Garba dance is a popular folk Dance of Gujarat. It is a circular form of dance performed  by ladies on the Navaratri days, Sharad Purnima,
Vasant Panchami, Holi and such other festive occasions. The word Garba is derived from the word Garbha Deep meaning a lamp inside a perforated earthen pot. The light inside the perforated earthen pot symbolised the embryonic  life. In this folk dance, ladies place the pot with the lamp on their heads and move in circles, singing in time measure by clapping their palms or snapping their fingers, to the accompaniment of folk instruments.

The actual performance begins at night after the women finish their house hold  work. All gather at street corners. A photograph  of the goddess or a lamp is kept in the  centre and around it the circle is formed. The dancing begins with slow tempo and reaches a fast tempo. The rhythm is kept by a Dholi or drummer who sit in the centre.
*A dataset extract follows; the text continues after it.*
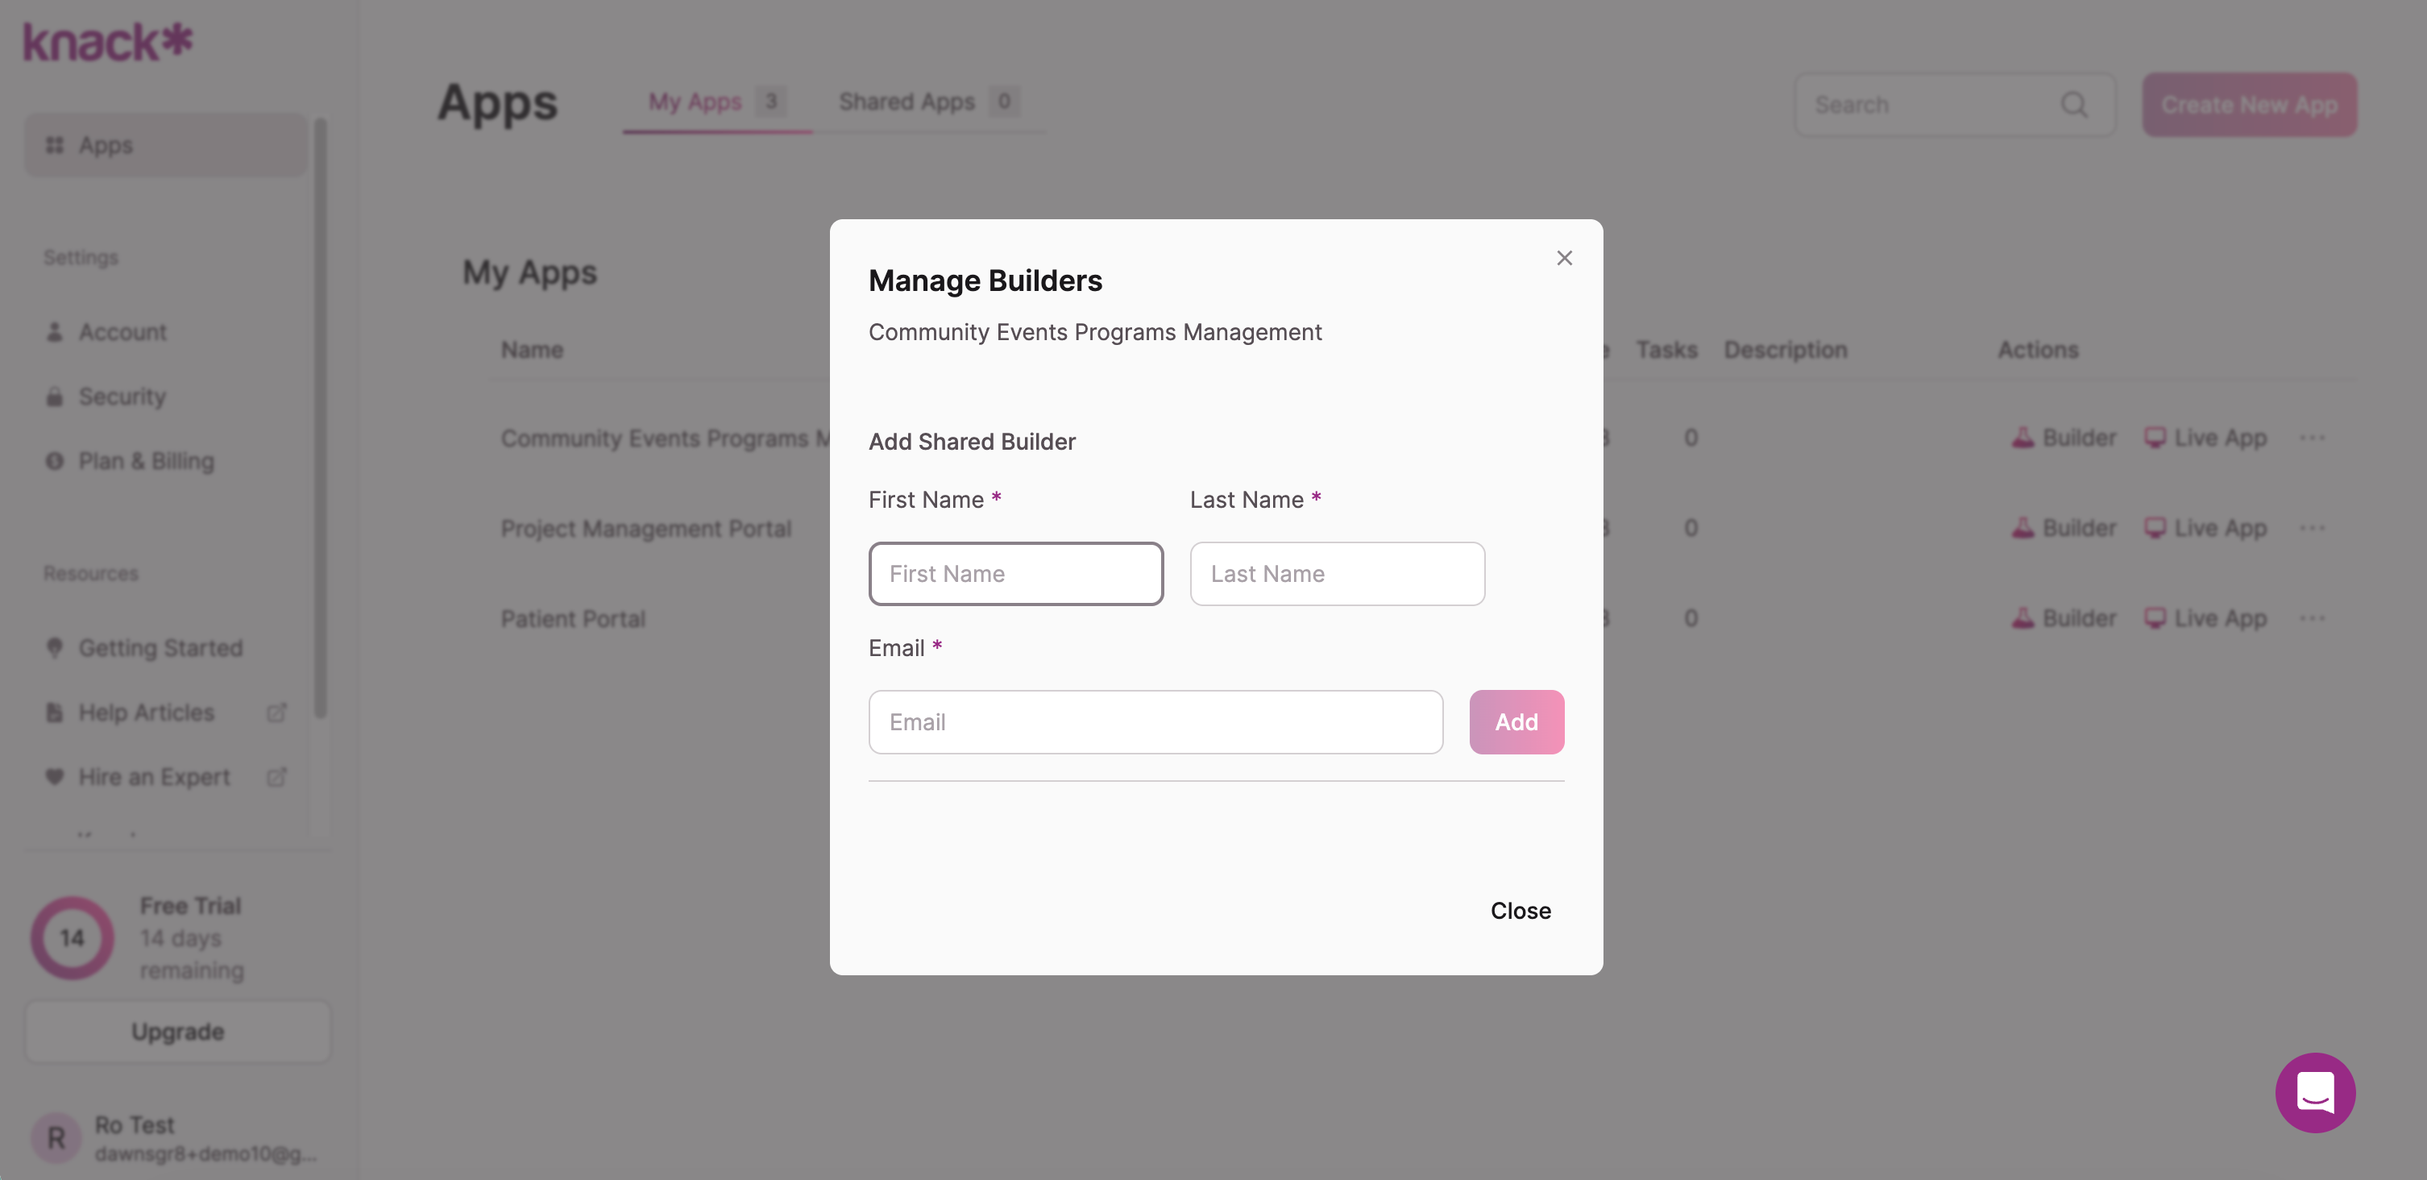Click the search magnifier icon
Screen dimensions: 2427x1180
click(x=2074, y=105)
Some times, women carry on their  heads 'Mandavali' a small  canopy made of bamboo chips covered  with a red silk piece of cloth. They dance with it and later put it in the centre. Mandavali symbolises the temple of the goddess. Women wear sari in the Gujarati style. Each community wears different clothes. In Saurashtra, women  wear embroidered  petticoats (Ghaghara), a backless choli (Kapdu) and a head cover (odhani) with lots of silver and head ornaments. Males wear Kediyum (shirt) Vajani (trouser) and Rumal a printed head piece with  silver ornaments on the waist, neck and hands. The musical instruments used for Garba are mainly the drum or dhol and Nal. But Rasa has Pavo (a double flute) Vansali (flute) Zanza (Discs )etc. The drummer ties his drums around the neck and moves inside the circle beating it.

Garba  songs are mostly in praise of  Mother Goddess Amba describing her form, powers, and invoking her  blessings. Also there are Garbas describing seasons and social themes of domestic and married life.